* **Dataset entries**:
== Segment start ==
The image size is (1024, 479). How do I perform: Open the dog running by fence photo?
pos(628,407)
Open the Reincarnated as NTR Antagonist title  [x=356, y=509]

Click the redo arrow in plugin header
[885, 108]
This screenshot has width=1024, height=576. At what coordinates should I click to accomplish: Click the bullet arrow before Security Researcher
== Segment end ==
== Segment start ==
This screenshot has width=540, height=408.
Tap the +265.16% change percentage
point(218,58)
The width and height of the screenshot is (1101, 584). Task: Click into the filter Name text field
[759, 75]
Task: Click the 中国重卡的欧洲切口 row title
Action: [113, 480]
== Segment end ==
Using the records above, copy word for word the line with "The image size", the line with "This screenshot has width=1024, height=576.", and every line between them.

* **TASK RESPONSE**:
The image size is (1024, 479). How do I perform: Open the dog running by fence photo?
pos(628,407)
Open the Reincarnated as NTR Antagonist title  [x=356, y=509]

Click the redo arrow in plugin header
[885, 108]
This screenshot has width=1024, height=576. At what coordinates should I click to accomplish: Click the bullet arrow before Security Researcher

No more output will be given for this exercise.